> Self-driving vehicles are the perfect example of how something that seems so close can be so far away.
Remember that this was before transformers, LLMs, and more recently VLM/VLAMs, though.
I'm not sure to what extent these are already integrated in self-driving hardware, but I would not be surprised if we see a big improvement in self-driving due to related technologies soon, especially with the smaller models becoming far more (efficient and) potent.
We have already seen the big improvement in Tesla FSD. Have you test driven it recently? The most impressive part for me was it driving us all the way into the parking lot and parking us in a spot at the destination.
That's a false equivalence. Autonomous vehicles need to be significantly safer than human drivers to be allowed on the streets. If a human driver kills or injures somebody or damages property, they are responsible and will face consequences. An autonomous car won't.
The typical tech person will reply to this with some variant of "that shouldn't matter". Well, it does.
You are responding to this thread as if we were arguing for these cars "being allowed on the streets". That is not the discussion here. Instead, we are talking about AI capacity.
Saying that a Tesla can drive autonomously from LA to NYC, except it can't in reality because other cars are on the road and it might kill someone, is an odd way to frame it.
It's like saying Windows 95 doesn't have any security flaws, as long as you don't connect it to the internet.
You mean your "self-driving" Tesla where you're still sitting in the driver's seat with your hands on the wheel (they are on the wheel, unless you want to admit to a crime)?
Even asking the question would seem to indicate that respondents here, do in fact believe that the technology is good enough to drive people around day after day without my hands on the wheel. (It is.)
I don't know what the questions about texting are relevant to here.
Apologies, I was unclear. I mean that the law and what people do are two seperate affairs. When people act like law dictates reality I'm always perplexed.
Here, if you say your Tesla drives you to work hands-free, I've no problem accepting that as a part of the world.
Albeit in limited areas and, as far as we can tell, with pretty high unit costs.
But I think the smart money is that Waymo will get appreciably better in the 5-10 year timeline. Perhaps massively, crazily better, but at least steadily, noticeably better.

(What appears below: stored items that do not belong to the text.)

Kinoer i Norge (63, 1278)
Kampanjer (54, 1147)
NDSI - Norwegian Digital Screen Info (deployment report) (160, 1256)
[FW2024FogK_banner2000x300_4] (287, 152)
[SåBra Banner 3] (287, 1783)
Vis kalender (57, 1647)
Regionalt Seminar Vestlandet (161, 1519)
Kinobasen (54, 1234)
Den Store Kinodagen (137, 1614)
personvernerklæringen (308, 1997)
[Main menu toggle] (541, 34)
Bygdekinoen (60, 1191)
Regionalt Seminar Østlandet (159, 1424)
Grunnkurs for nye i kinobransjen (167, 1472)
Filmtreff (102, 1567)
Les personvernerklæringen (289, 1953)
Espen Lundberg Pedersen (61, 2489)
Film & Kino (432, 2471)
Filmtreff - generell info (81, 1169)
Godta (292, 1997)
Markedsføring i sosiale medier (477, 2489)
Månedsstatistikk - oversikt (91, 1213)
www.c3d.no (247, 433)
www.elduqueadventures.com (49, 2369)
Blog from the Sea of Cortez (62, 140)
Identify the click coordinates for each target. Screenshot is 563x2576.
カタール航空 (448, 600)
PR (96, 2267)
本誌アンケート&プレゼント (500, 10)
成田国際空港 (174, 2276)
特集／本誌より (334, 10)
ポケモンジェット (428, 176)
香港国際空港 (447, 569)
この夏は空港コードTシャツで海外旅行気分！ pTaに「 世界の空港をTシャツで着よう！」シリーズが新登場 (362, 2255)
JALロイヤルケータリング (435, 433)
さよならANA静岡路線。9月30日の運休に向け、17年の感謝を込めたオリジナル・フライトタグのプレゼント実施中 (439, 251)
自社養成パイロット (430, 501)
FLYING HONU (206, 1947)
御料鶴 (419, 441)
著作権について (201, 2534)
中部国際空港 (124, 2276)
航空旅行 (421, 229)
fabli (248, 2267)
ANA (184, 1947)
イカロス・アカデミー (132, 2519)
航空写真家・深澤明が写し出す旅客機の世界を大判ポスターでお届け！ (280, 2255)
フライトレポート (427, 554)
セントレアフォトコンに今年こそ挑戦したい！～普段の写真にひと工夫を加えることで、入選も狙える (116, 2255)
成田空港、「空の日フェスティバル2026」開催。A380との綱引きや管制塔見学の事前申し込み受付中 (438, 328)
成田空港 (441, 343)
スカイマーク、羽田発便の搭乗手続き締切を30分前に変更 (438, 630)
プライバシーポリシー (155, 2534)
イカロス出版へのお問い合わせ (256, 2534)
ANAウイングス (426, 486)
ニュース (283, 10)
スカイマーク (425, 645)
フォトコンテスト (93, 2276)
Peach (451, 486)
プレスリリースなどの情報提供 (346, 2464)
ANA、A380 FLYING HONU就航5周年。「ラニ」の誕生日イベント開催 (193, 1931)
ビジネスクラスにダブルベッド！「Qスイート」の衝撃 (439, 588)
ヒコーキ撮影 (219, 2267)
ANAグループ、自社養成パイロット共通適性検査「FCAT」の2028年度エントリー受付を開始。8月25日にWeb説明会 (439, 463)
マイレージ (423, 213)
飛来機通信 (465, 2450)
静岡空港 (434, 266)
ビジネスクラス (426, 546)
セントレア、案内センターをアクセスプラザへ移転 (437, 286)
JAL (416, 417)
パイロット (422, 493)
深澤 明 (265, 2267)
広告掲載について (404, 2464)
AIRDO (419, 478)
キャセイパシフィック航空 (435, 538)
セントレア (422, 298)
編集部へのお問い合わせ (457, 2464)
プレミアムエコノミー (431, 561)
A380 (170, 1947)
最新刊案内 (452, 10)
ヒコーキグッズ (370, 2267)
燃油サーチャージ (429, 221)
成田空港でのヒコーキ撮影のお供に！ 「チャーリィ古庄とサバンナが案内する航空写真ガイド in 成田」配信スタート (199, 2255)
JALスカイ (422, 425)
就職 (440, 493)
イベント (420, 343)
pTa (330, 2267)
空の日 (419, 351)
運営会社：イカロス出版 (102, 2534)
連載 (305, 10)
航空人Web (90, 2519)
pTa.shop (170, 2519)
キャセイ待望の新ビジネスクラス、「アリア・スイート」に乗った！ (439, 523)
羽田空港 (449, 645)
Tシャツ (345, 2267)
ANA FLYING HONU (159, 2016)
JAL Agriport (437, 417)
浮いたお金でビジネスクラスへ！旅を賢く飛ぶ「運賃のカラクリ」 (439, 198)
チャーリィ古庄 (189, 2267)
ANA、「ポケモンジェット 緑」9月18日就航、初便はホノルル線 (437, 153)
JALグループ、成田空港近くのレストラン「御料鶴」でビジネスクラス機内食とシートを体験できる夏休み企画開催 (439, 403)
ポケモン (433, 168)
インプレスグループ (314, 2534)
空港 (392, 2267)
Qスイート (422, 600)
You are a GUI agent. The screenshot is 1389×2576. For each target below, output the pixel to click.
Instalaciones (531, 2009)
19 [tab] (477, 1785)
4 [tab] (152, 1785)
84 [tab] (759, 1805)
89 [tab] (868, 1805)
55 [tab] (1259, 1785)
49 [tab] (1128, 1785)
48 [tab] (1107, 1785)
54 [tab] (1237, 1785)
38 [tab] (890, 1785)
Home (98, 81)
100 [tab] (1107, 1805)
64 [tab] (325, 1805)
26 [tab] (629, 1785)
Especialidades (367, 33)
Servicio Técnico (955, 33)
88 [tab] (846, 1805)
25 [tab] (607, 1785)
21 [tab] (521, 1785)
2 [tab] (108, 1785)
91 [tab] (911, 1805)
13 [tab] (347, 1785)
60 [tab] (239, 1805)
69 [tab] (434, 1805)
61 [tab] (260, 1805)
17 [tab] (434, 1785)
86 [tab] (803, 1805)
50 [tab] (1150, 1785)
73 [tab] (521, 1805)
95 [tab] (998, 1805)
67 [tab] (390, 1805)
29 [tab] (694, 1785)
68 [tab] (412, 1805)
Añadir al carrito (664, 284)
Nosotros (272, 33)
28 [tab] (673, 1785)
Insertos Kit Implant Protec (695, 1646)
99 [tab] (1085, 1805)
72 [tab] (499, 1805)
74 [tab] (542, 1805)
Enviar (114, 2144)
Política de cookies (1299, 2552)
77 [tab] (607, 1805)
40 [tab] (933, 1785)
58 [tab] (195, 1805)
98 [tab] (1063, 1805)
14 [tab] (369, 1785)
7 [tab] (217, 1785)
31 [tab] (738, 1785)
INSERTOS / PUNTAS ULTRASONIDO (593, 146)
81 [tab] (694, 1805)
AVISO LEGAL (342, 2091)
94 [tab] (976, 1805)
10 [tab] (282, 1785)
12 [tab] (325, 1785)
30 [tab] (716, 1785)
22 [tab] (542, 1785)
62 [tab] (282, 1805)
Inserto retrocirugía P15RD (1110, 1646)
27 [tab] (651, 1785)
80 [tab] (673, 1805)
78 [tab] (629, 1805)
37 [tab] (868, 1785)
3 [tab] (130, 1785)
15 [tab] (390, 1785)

For now Waymo is only used in a few grid cities in southern US where the weather is extremely nice. It's a prime example of the 80/20 problem and a prime example of what the comment your replying to mentions.
They're deploying Waymo in Atlanta now and they're already driving around sans-humans.
Atlanta is not a grid. Atlanta has crazy and dangerous road design. Random roads built in random places. Potholes, lots of hills, sharp angles, lack of shoulders, no margin or protection from 45mph oncoming traffic (90mph delta with ZERO margin or division), weird infrastructure, five and six and even seven way intersections, pedestrians, jaywalkers, motorcycle gangs that ride in the wrong lanes. You name it, Atlanta's got it.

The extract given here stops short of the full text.